Sepanjang dinding itu, arus lahar bergerak terus tu run naik.
Setiap hari. Pada 9 Mei, Abersten memutuskan memasang bahan
peledak. Menurut perhitungannya, hari itu lahar akan mengalir
rendah. "Tetapi gunung itu seakan-akan tidak sudi dijajah
manusia," kata Gary Taubes dalam tulisannya di majalah Discover
Juli lalu. Taubes menerima laporan dari Barry Kalb, yang
ditugaskan berjaga di tempat kejadian.
Beberapa saat sebelum hari yang ditetapkan, lahar tiba-tiba
mengalir tinggi. Bahkan melewati tembok, dan menumpat beberapa
tabung. Kerusakan segera diperbaiki, tapi malam harinya ancaman
lahar bertambah serius. Sepanjang malam itu para pekerja
bertempur melawan lahar: berusaha menurunkan suhu, dengan
menyemprotkan air dari mobil-mobil pemadam kebakaran yang memang
sudah disiagakan di sekitar lokasi.
Semprotan air memang berhasil mengendalikan lahar -- dalam batas
yang sangat tidak memadai. Dan tiba-tiba esok paginya lahar
bertambah tinggi. Padahal jumlah bahan peledak yang sudah
diperhitungkan Abersten sebelumnya tak cukup lagi untuk menembus
endapan lahar baru.
Karenanya rencana terpaksa diubah. Peledakan direncakan hari
Jumat, 13 Mei. Tetapi masalah baru muncul: sistem pendinginan
air itu hanya bekerja secara sporadis. Dan baris paling bawah
dinamit yang dipasang sepanjang dinding, yang diharapkan membuka
bagian dinding terendah menuju terusan yang sudah dibuat,
ternyata terlalu panas. Tidak ada jaminan suhu tidak akan
menciptakan redakan sewaktu-waktu.
Rencana mentah lagi. Jumat malam itu Abersten dan para
vulkanolog berembuk mencari jalan keluar. Mereka memutuskan:
hanya akan menggunakan tiga baris dinamit, bukan empat.

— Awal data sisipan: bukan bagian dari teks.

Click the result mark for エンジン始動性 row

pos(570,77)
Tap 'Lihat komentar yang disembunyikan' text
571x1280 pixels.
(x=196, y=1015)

Jumlahnya 900 pound, tidak 1.100 seperti diperhitungkan semula.
Pukul empat dinihari, Sabtu 14 Mei, angin yang dingin
berhembus di sekitar gunung. Serangkaian isyarat tanda bahaya
berkilapan di angkasa. Juga suara peluit, bersahut-sahutan,
bagai pekik burung yang aneh, terutama di telinga penduduk yang
menunggu peledakan dengan hati berdebar-debar. Perjuangan
melawan Etna sedang menanti saat yang menentukan.
Kemudian terdengarlah ledakan pertama -- diikuti gelombang yang
mengejutkan. Semenit kemudian ledakan kedua menerangi langit
subuh, dan lidah lahar yangterang benderang mulai tampak
membelok dari alur utama. Ledakan ketiga pecah. Lahar tampak
mulai mencapai terusan buatan.
Perlahan-lahan arus panas itu mengikuti jalan baru yang dibuat
manusia. Tetapi bahan peledak rupanya kurang banyak. Tidak
seluruh lahar bisa dikendalikan menurut rencana.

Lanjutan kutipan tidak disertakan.